A Arte de Aprender a Criar
No decurso de nossa existência,
A realidade me decepcionou, pois ao vislumbrá-la,
Minha imaginação, meu único órgão para sentir a Beleza e o Prazer,
Não se lhe podia aplicar seus ilogismos,
Devida a lei inevitável em virtude da qual só é possível imaginar-se o ausente.
Mas mínimas sensações, como um som já ouvido,
Um odor outrora aspirado,
O sejam de novo tanto no presente quanto no passado,
reais sem serem atuais,
ideais sem serem abstratos,
e logo se libera a essência permanente das coisas,
tão laboriosamente escondidas,
e meu verdadeiro eu, o qual parecia estar morto,
desperta, levanta-se, e anima-se
ao receber dos corvos o celeste alimento das grandes e raras almas humanas.
Essas ressurreições do pretérito,
Durante sua fugaz duração;
Soa tão totais que não se limitam a impedir os olhos de ver,
Onde se acham para contemplar uma estrada ladeada de árvores cintilantes;
Forçando a vontade a optar entre os diversos projetos que nos sugerem,
A pessoa inteira a crer-se em seu âmago,
A mergulhar no mais profundo de si próprio,
O pelo menos a tropeçar entre imagens, palavras e locais presentes,
Na vertigem de uma incerteza semelhante (a que nos provoca por tantas vezes),
Ao adormecermos, uma visão inefável de tudo.
O sinal da irrealidade dos outros se revela como um soco na consciência,
Quer em sua impossibilidade de nos satisfazer,
Quer pela tristeza que se lhes segue a satisfação para algo conseguir,
E que uma vez alcançado, se torna em si tão fútil, tão banal, tão previsível.
Ao recapitular as decepções de minha vida enquanto vivida,
Tendentes a me convencer de que a realidade desta devia residir fora da ação,
Segundo as vicissitudes da existência,
Os diversos desapontamentos reprimidos e s batalhas perdidas por incapacidade ou medo,
Concluí que as decepções sofridas e até as do amor não eram independentes,
Mas havia um tênue fio que ligava todos os fatores, emoções, e atos de minha existência.
O medo angustiante de amar e suas cicatrizes incuráveis,
Aprendi que amor só existe em seu próprio autor e criador,
Jamais na obra ou na coisa ou ser que o projetou.
Amar é pura intransitividade verbal que se persiste em dar complementos fictícios.
Os jogos de poder, ciúme e possessividade em todo relacionamento
Atrofiam a veracidade implícita do verdadeiro amor.
Aprendi o quão inseguro de si e vazio o ser humano é.
Procurei então desenterrar o que meus olhos haviam encoberto:
Uma nuvem, um triângulo, um campanário, uma flor, uma idéia, crenças...
Encontrar o verdadeiro sentido que talvez houvesse nesses signos interpretativos,
E nesses sinais desvelar algo diferente que me pus buscar a descobrir,
Idéias traduzidas à maneira de hieróglifos,
Uma nova metodologia de decifração para se encontrar a verdade das coisas.
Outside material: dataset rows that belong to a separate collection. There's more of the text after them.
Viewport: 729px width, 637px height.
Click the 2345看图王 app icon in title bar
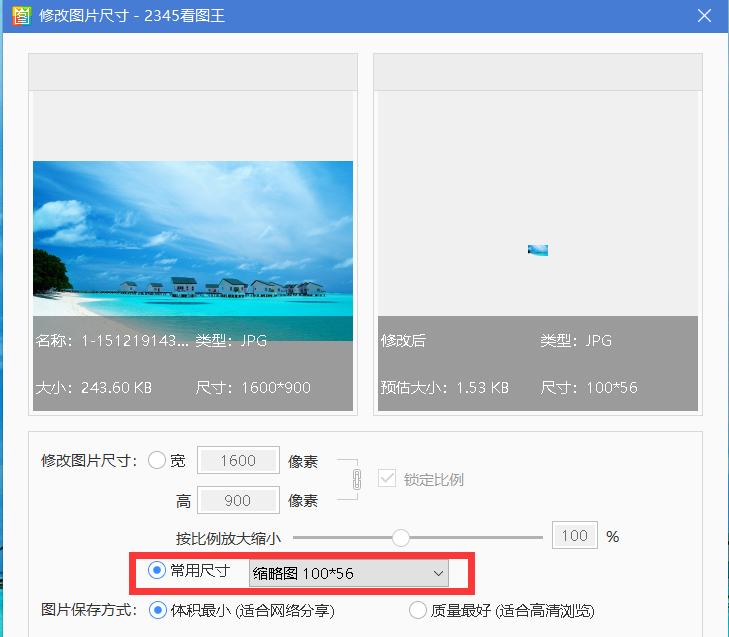[x=20, y=16]
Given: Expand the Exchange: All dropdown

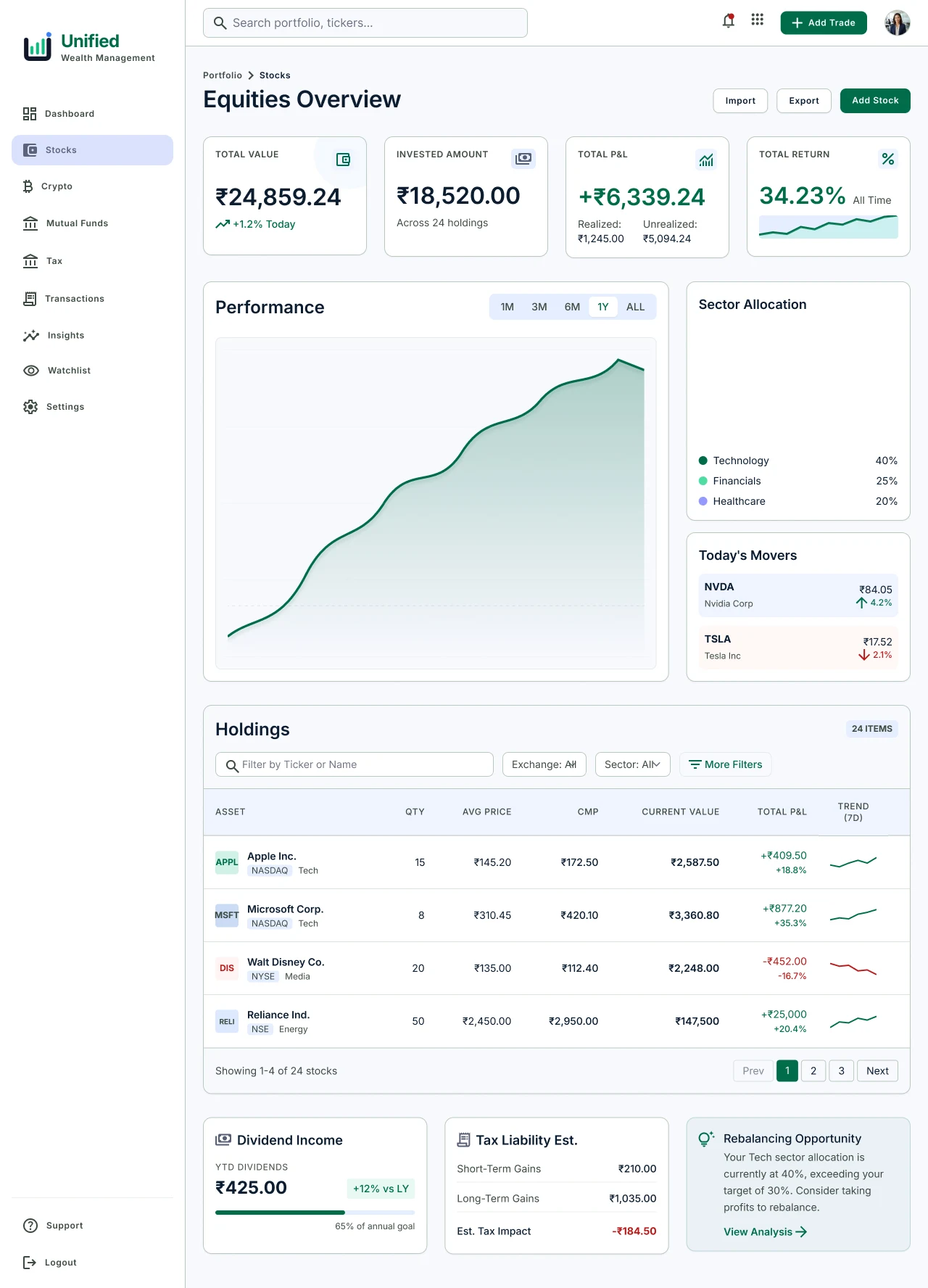Looking at the screenshot, I should [x=544, y=764].
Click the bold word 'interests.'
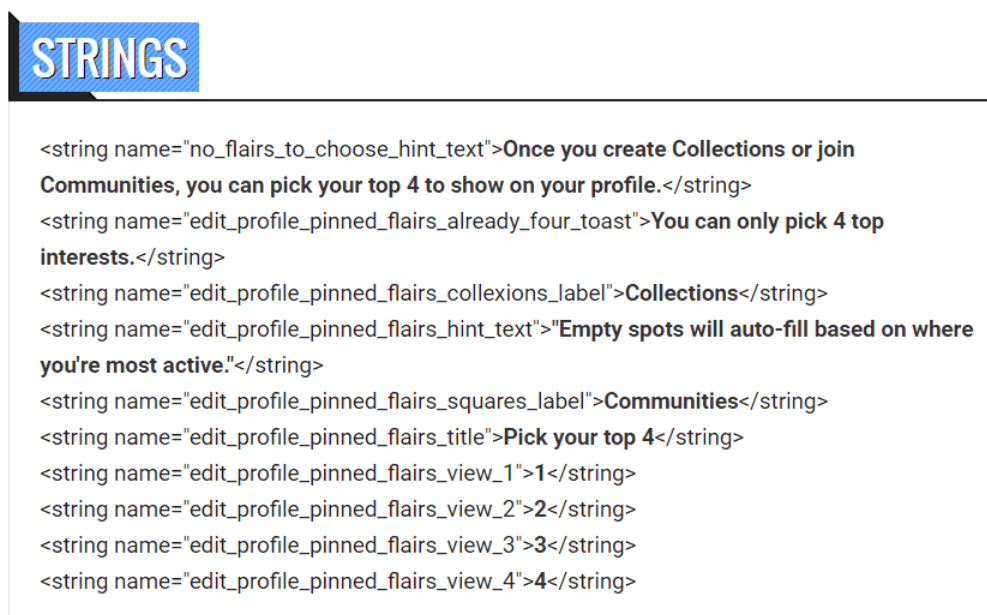 (x=87, y=258)

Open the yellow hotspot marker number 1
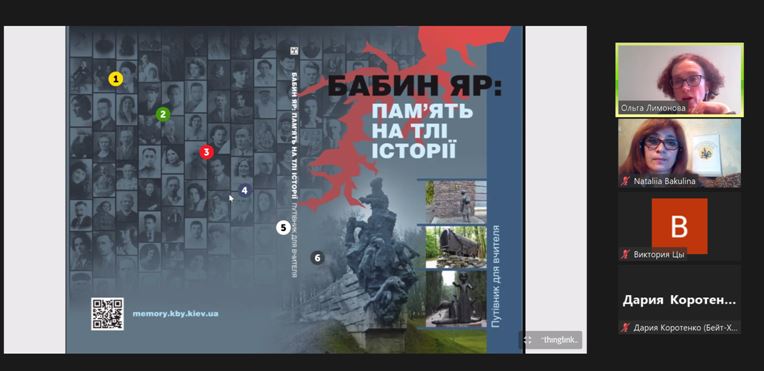point(115,78)
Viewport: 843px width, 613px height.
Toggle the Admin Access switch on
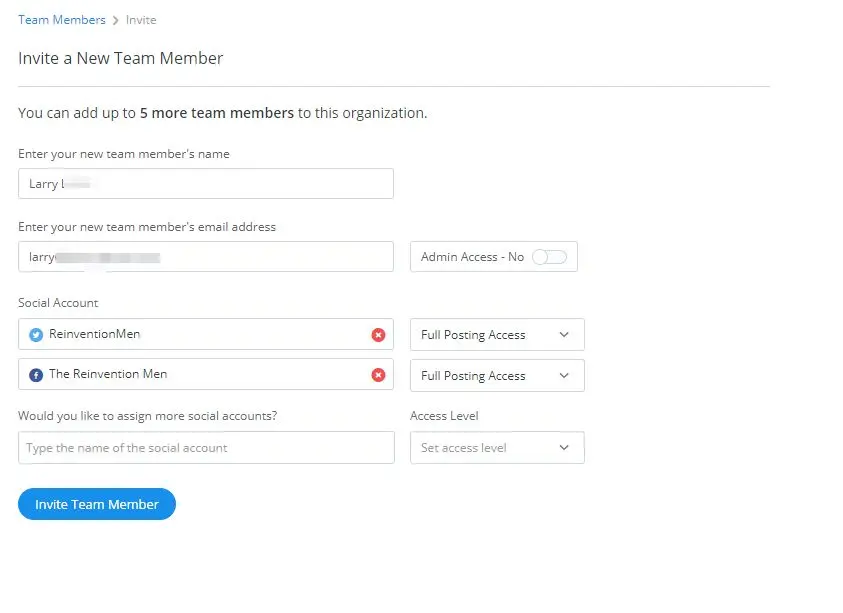coord(549,257)
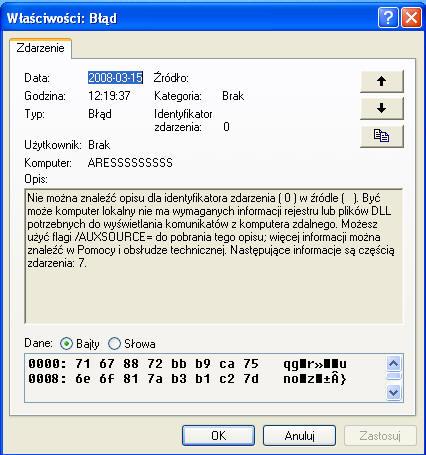Click the computer name ARESSSSSSSSS
This screenshot has width=426, height=455.
click(x=130, y=163)

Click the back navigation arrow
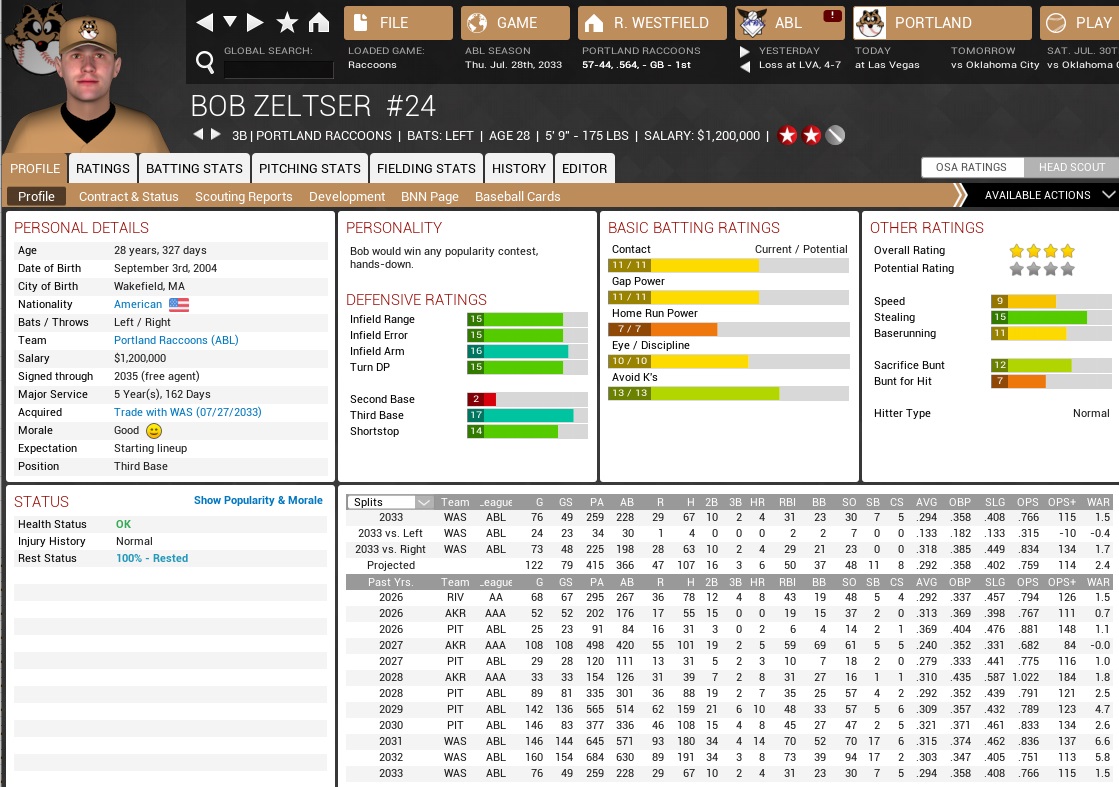coord(204,22)
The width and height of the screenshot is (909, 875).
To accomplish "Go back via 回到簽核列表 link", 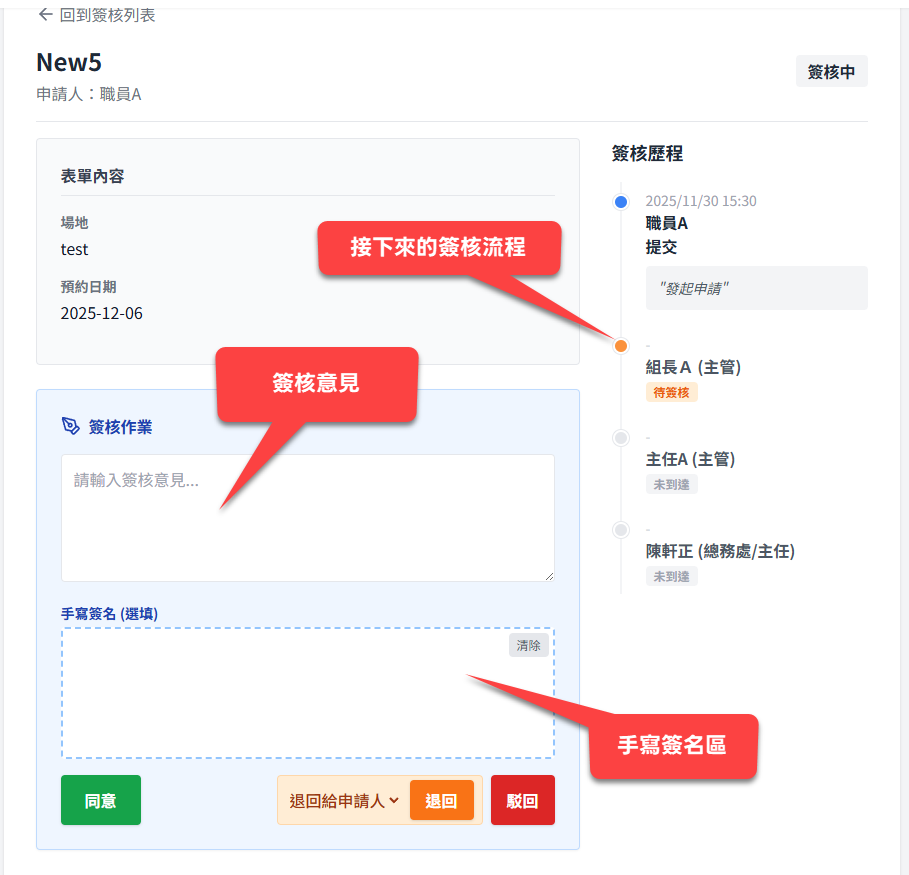I will click(x=107, y=15).
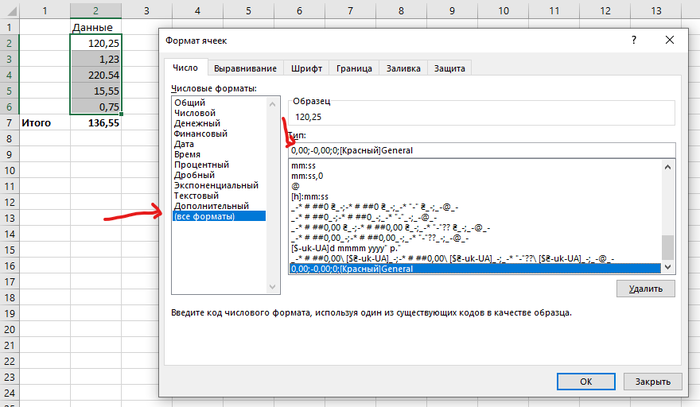Select the Процентный format category
This screenshot has width=700, height=407.
[201, 165]
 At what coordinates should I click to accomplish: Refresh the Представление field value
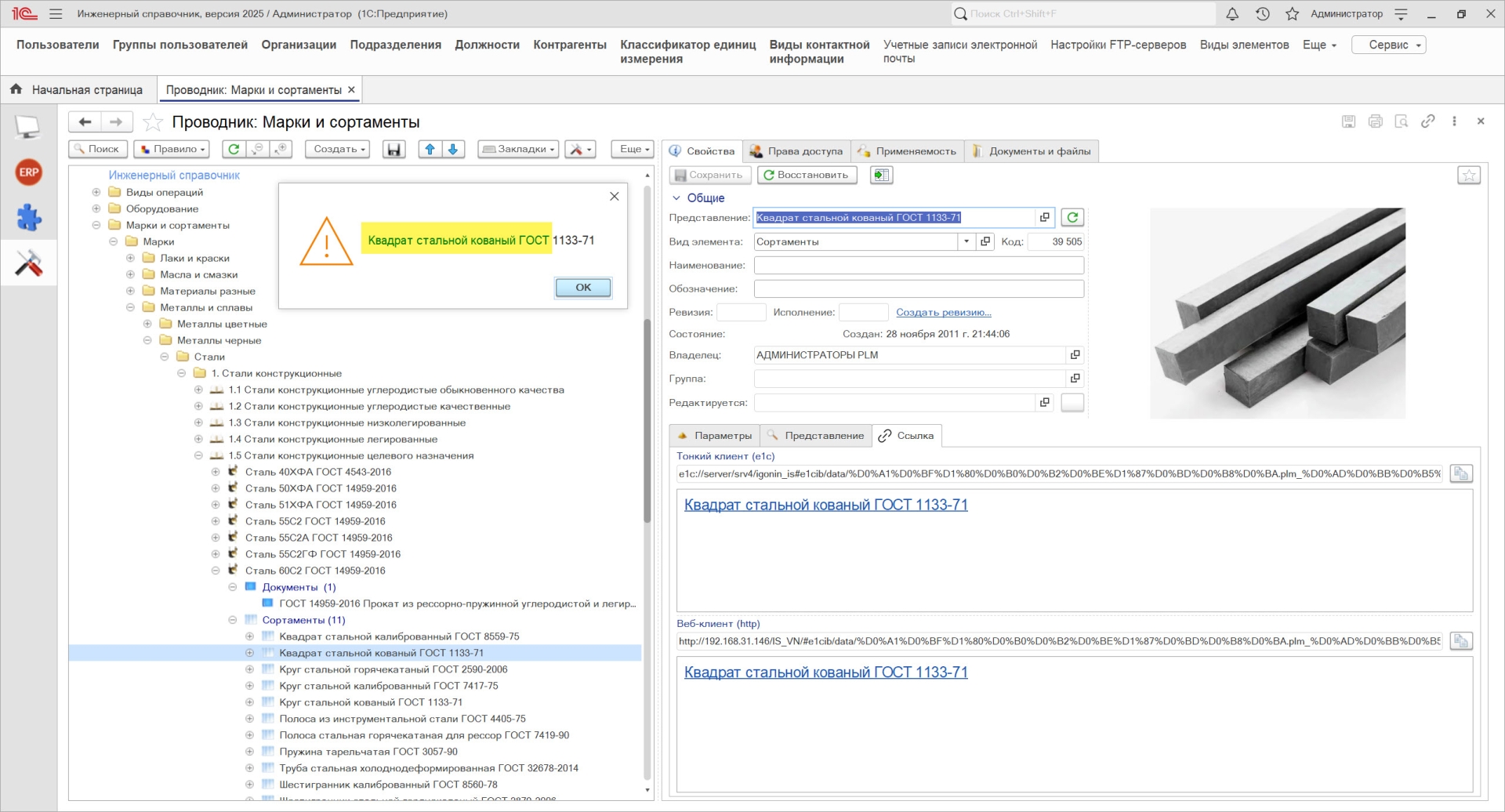tap(1072, 217)
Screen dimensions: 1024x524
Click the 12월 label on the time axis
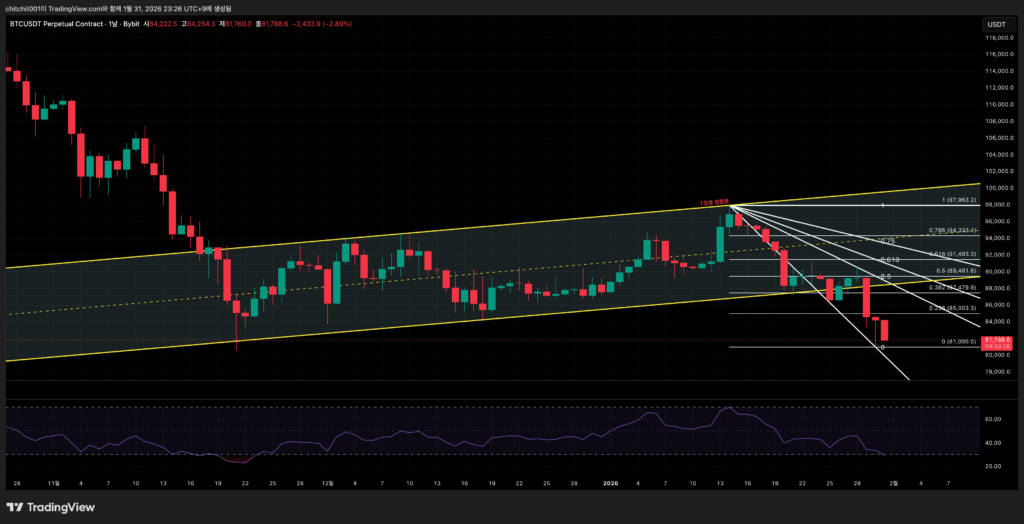point(327,482)
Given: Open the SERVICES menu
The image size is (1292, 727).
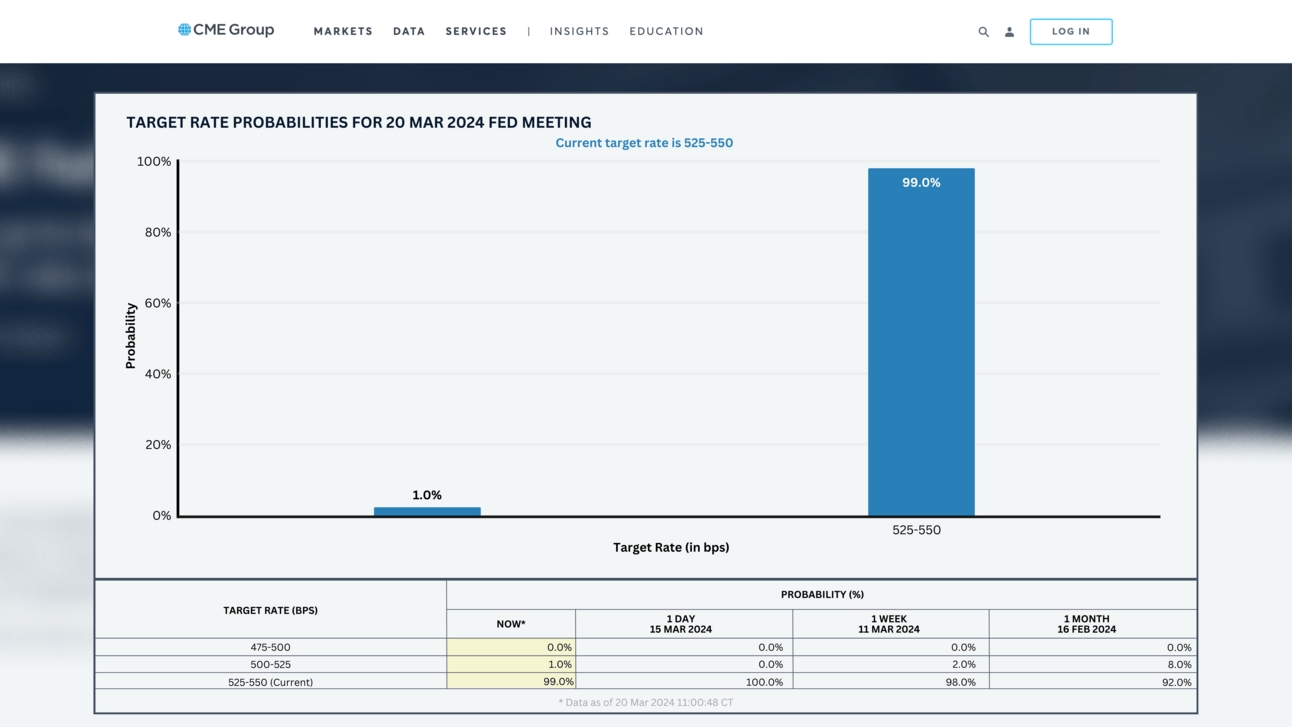Looking at the screenshot, I should click(476, 32).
Só vem de nós o que nós tiramos da obscuridade reinante em nosso íntimo,
E sempre é o que os outros não conseguem ver e compreender.
Em torno dessas verdades dentro de nós
Flutua uma atmosfera de poesia, de doçura, de um mistério
Que é senão a penumbra que atravessamos todos os dias inconscientemente.
E como meu ser sente a existência de cada corpo com sua nudez pragmática;
Qualquer objeto outrora visto, se o revemos,
Ele nos devolve com o primeiro olhar nele pousado,
Todas as imagens e sensações que então o enchiam.
Meu ser se abstraindo em todas as coisas
Não passa de uma pedreira abandonada.
Que julga igual e monótono tudo quanto encerra a vida nesse mundo,
Mas de onde cada recordação, como sendo um escultor grego,
Tira e cria inúmeras estátuas de si próprio,
Muitas delas mais vivas, formosas e reais do que o próprio artesão das palavras.
O perfume imarcescível de cada ruído, odor, gesto, sensação, olhar, pensamento
Inebria a cada momento todo o cosmo sempiterno de minha alma.